Since my co-blogger Adam Frank posted yesterday that hilarious Monty Python video examining whether there is life after death, and Mark Memmott of The Two-Way blog wrote Monday on Hawking's pronouncements on the same topic quoting me, I couldn't resist contributing to this valuable debate with a few remarks on life-after-death experiments.
I quote from my book A Tear at the Edge of Creation, where I described both my teenage fantasy of measuring the weight of the soul and a "serious" attempt from early in the twentieth century that got a lot of press at the time:
Reading Frankenstein as a teenager incited even more my fantasy of becoming a Victorian natural philosopher lost in the late twentieth century. When I joined the physics department at the Catholic University at Rio in 1979, I was the perfect incarnation of the Romantic scientist, beard, pipe and all. I remember, to my embarrassment, my experiment to "investigate the existence of the soul." If there was a soul, I reasoned, it had to have some sort of electromagnetic nature so as to be able to animate the brain. Well, what if I convinced a medical facility to let me surround a dying patient with instruments capable of measuring electromagnetic activity, voltmeters, magnetometers, etc.? Would I be able to detect the cessation of life's imbalance, the arrival of death's final equilibrium? Of course, the instruments had to be extremely sensitive so as to capture any minute change right at the moment of death. Also, for good measure, the dying patient should be on a very accurate scale, in case the soul had some weight. I remember explaining my idea to a professor [...] I can't remember exactly what he said, but I do remember his expression of muted incredulity.
Of course, I was only half serious in my excursion into "experimental theology." But my crackpot Victorian half, I am happy to say, had at least one predecessor. In 1907, Dr. Duncan MacDougall of Haverhill, Massachusetts, conducted a series of experiments to weigh the soul. Although his methodology was highly suspicious, his results were quoted in The New York Times: "Soul has weight, physician thinks," read the headline. The weight came out at three quarters of an ounce (21.3 grams), albeit there were variations among the good doctor's handful of dying patients. For his control group, MacDougall weighed fifteen dying dogs and showed that there was no weight loss at the moment of death. The result did not surprise him. After all, only humans had souls.
Those interested in more details of this and other stories, should read Mary Roach's hilarious and informative Stiff: The Curious Lives of Human Cadavers and consult this site. Dr. MacDougall's measurements inspired the 2003 Hollywood hit movie 21 Grams, which featured Sean Penn playing the role of an ailing mathematician.
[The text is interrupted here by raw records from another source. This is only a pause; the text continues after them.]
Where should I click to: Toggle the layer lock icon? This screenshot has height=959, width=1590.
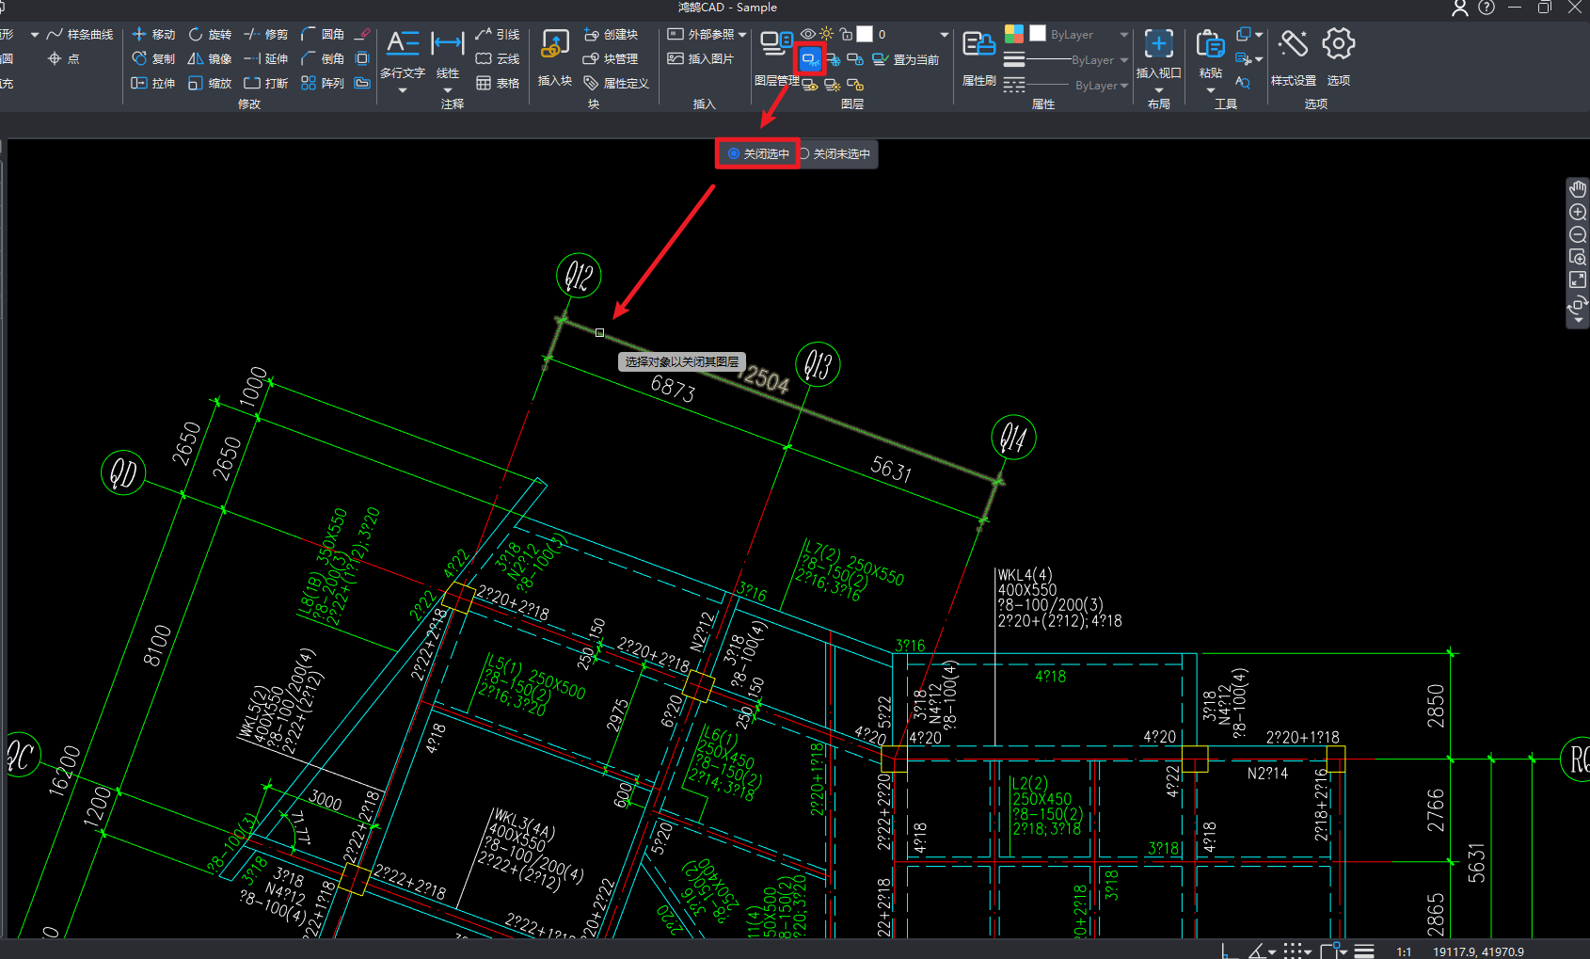click(x=846, y=34)
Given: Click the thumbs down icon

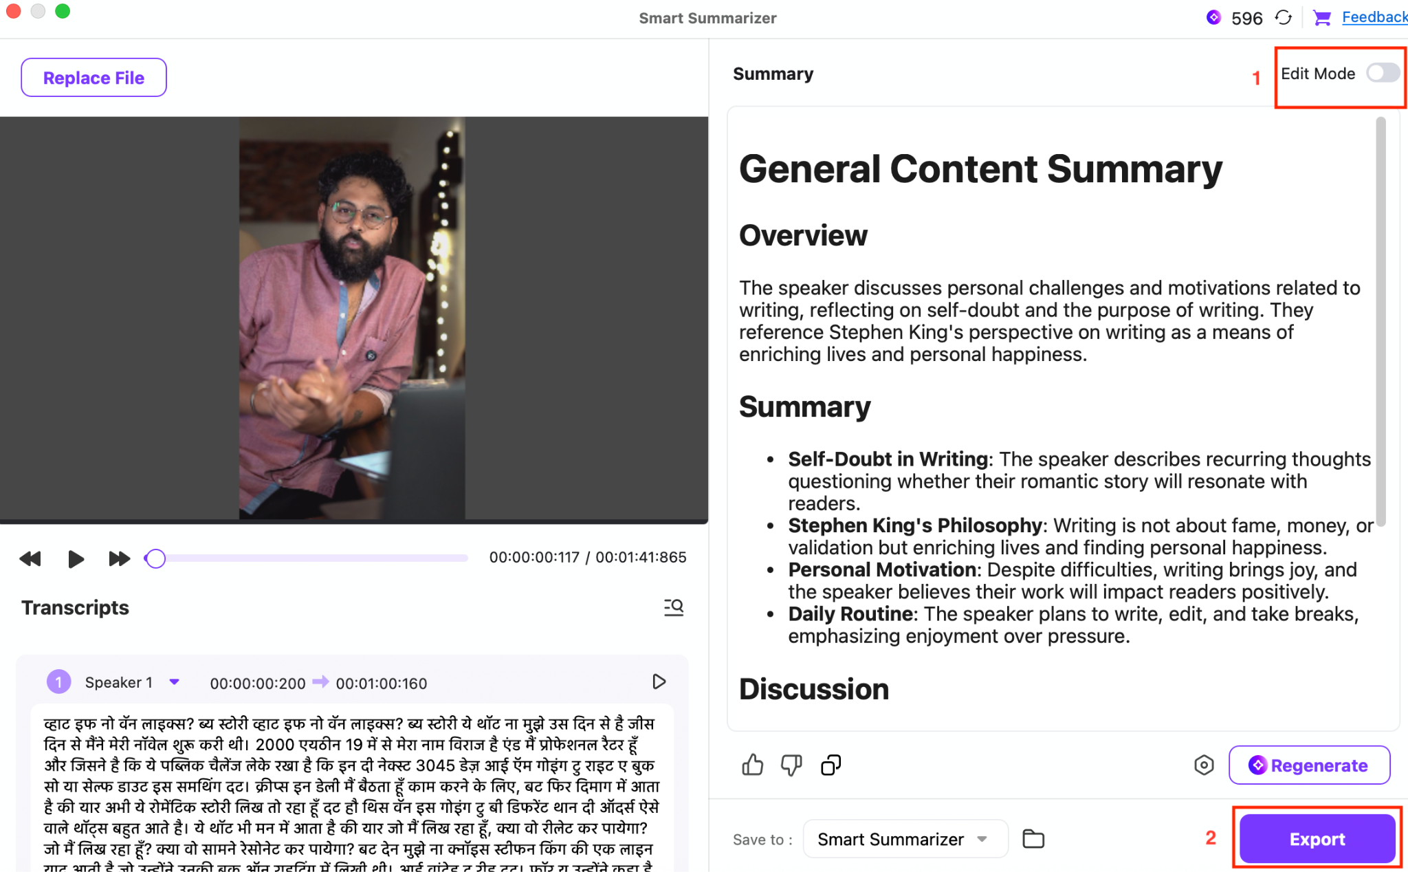Looking at the screenshot, I should [x=791, y=765].
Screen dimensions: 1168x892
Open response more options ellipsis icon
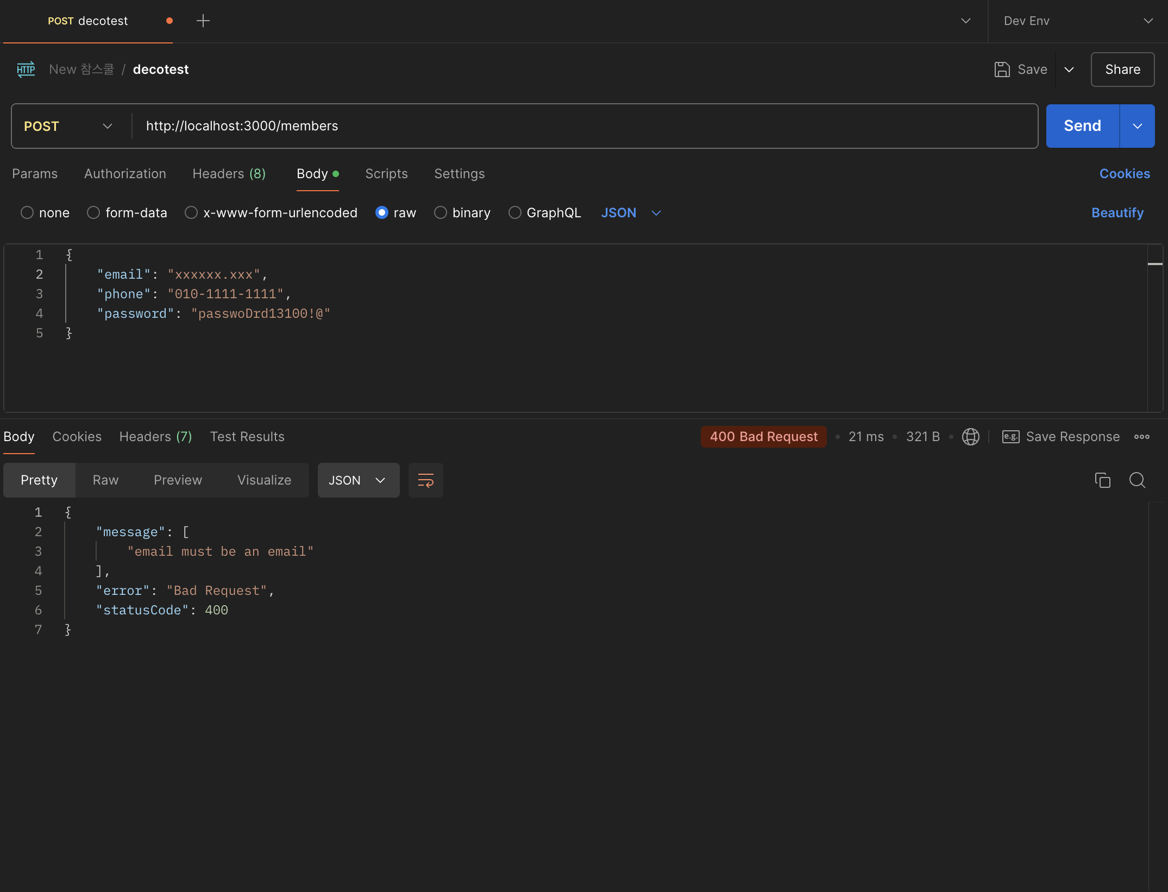(1141, 437)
Back to Hawking, I must agree with him. Although from a strictly scientific viewpoint we haven't proven that there is no life after death, everything that we know about how nature works indicates that life is an emergent biochemical phenomenon that has a beginning and an end. From a scientific perspective, life after death doesn't make sense: there is life, a state when an organism is actively interacting with its environment, and there is death, when this interaction becomes passive. (Even viruses can only truly be considered alive when inside a host cell. But that's really not what we are taking about here, which is human life after death.) We may hope for more, and it's quite understandably that many of us would, but our focus should be on the here and now, not on the beyond. It's what we do while we are alive that matters. Beyond life there is only memories for those who remain.